Machines don't understand being wet

Assistant Professor Antoine Bosselut © Alain Herzog / EPFL 2021

Assistant Professor Antoine Bosselut © Alain Herzog / EPFL 2021

Assistant Professor Antoine Bosselut, who joined EPFL in September, was recently named one of Forbes Magazine’s prestigious ‘30 under 30 Europe in Science and Healthcare’ for his research in Natural Language Processing on whether AI systems learn common sense from language?

Eighteen months ago Antoine Bosselut accepted a job at EPFL in the School of Computer and Communication Sciences (IC) to lead the new Natural Language Processing (NLP) group, a move from Stanford University in California delayed by the Covid-19 pandemic. Finally on campus, he says it’s a pleasure to be working beyond the four walls of his apartment, and incredibly exciting to be building an NLP-focused environment at the university.

“The simplest way NLP can be described is how do we get machines to understand human language and then use that to understand us or communicate with us, such as in conversational systems like Alexa or Siri or tools like Google Translate. It's really the study of any problem that involves understanding human language to augment human capabilities or provide insights into the way that humans think and feel.”

Bosselut’s research currently focuses on what is outside explicit language, that is, the background knowledge that underlines the things we tend to say, and then how to give machines that same set of assumptions, pre- and post-conditions, that same understanding of the world around them in order to be able to more clearly understand the things that humans tell them and produce language that makes sense.

“If I give a simple story of ‘oh, it's going to snow tonight, I'm going to have to wake up half an hour earlier tomorrow’, you can immediately create different narratives as to why that makes sense. You might have to shovel your car out of the snow; if you take public transport it might be a bit slower; there could be ice on the sidewalks so you're going to have to be more careful. You are aware of all these possible conditions that will exist based on the first statement that makes the second one sensible,” Bosselut says.

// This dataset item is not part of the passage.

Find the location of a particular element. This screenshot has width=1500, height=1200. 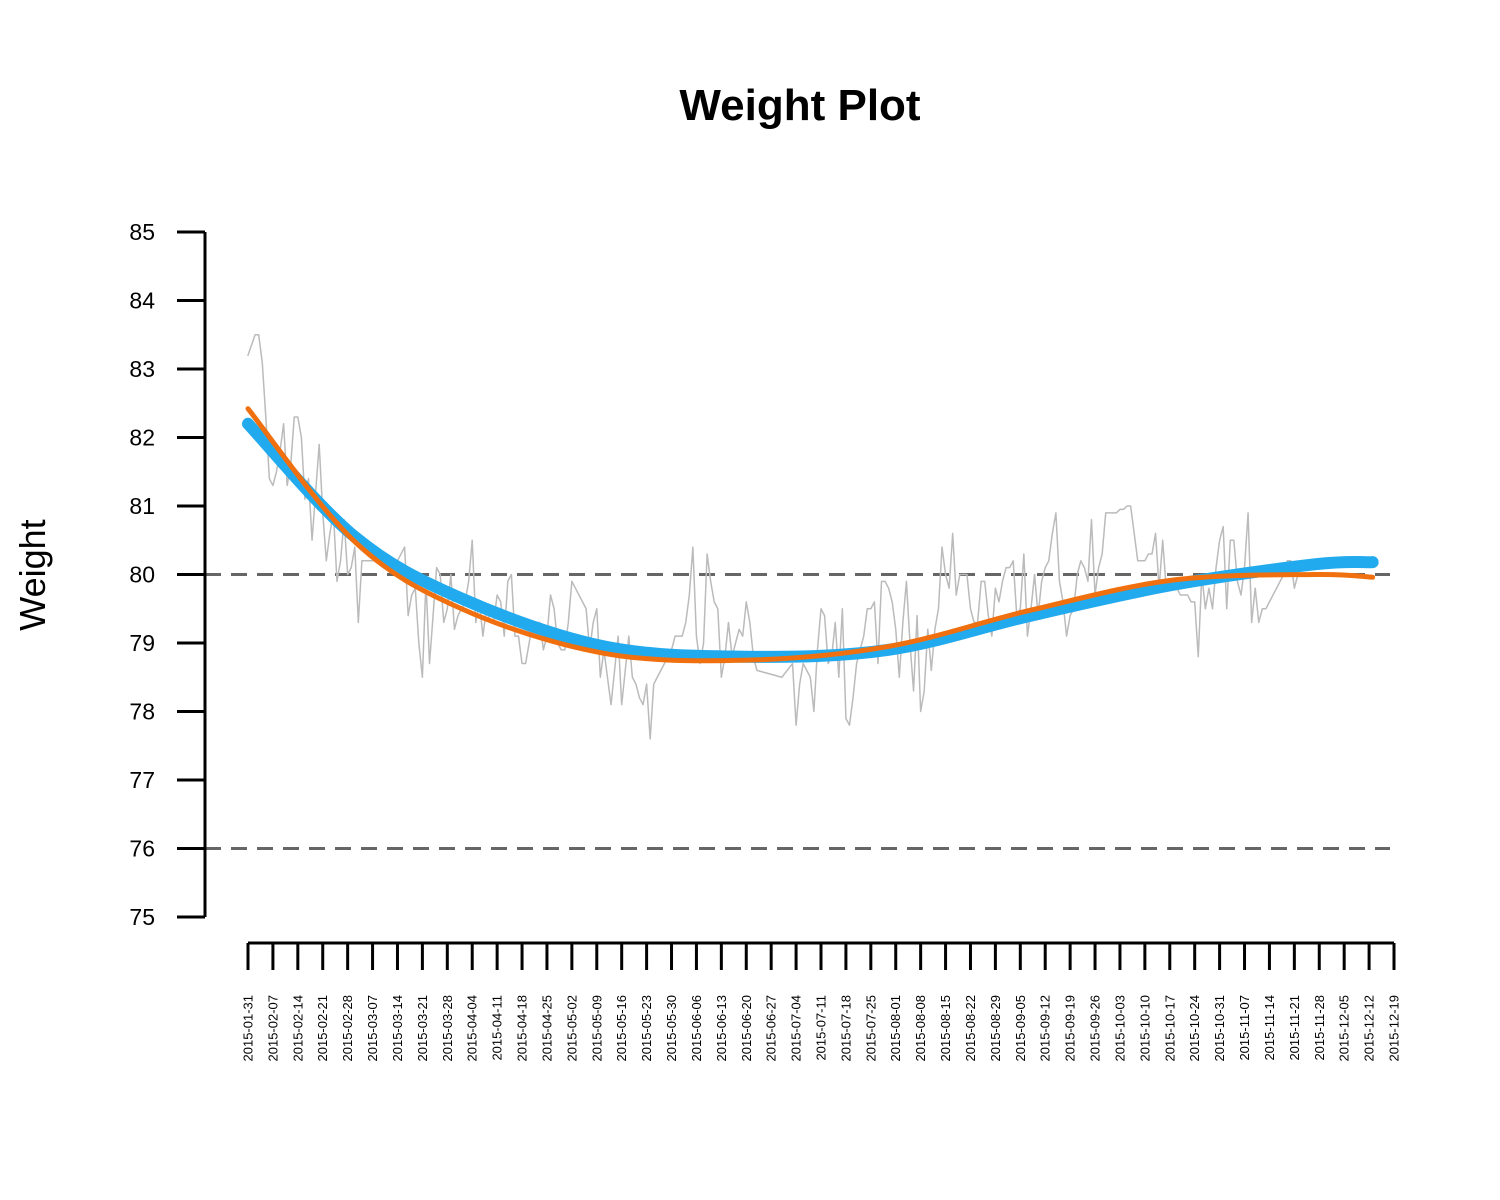

x-tick-label: 2015-03-14 is located at coordinates (398, 1028).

But machines don’t yet have those innate human assumptions. “A good analogy is that they might know that when it's raining water falls from the sky, and separately that people get wet but they won’t learn that people are getting wet because water is falling from the sky. My research tries to fill the gaps in that narrative or find methods that allow machines to learn how to fill in the gaps to pick up these connections in the first place,” he continues.

“We've made tremendous progress in this area over the last few years. One of the things that we've been able to show in our own research is that the more text that these large-scale NLP systems read, the more they are able to learn this background information. If you read 1000 times about it raining outside and each time a bit more information is given - drops were falling, it was pouring, I put on my raincoat, I opened my umbrella - it allows the machines to gain a much broader understanding of the types of situations that they’re reading about.”

Despite this advance in understanding, Natural Language Processing as a field has only recently become mainstream very quickly, and Bosselut believes that in the coming decade there will be considerable exploration into some of the negative capabilities that it has unleashed, often caused by a misunderstanding of how algorithms make the predictions they do and how they connect the dots.

“In some instances, the capabilities of these systems have outrun our understanding of them. For example, nobody knows how the GPT-3 model, a very large NLP system, functions internally. It’s behind a firewall for IP reasons, so people can’t study what it does, but it’s being used to drive future products. Should these products be shared with other people if we don’t understand the model supporting them?” Bosselut asks.

“There are also dangers,” he continues, “because some people are driven by some of the worst incentives out there. My hope is that, at the very least, if we can understand how these machines understand things, we can design more and better regulation to reduce the worst that humans can bring out of them.”

“I think climate change is a perfect analogy because the playbook around some of the counter narratives of AI dangers is similar - ‘we don't understand how it happens so why make changes to mitigate something that we don't understand?’ I feel that maybe in 10 years we'll look back and think that a degree of ignorance, intentional or not, was allowed to give plausible deniability for some of the worst things that these technologies can cause,” he poses.

Recently for his work Bosselut joined the ranks of Forbes Magazine’s prestigious ‘30 under 30 Europe in Science and Healthcare’, recognizing him as one of the brightest and most influential researchers on the continent. It’s great kudos for the research and thought leadership Bosselut was already undertaking but he is already looking forward, “As much as I can imagine the opportunities this award will create I would like to think that it’s an effect as opposed to a cause and it’s really a validation of the research that I, and the fantastic people I work with, are trying to do here.”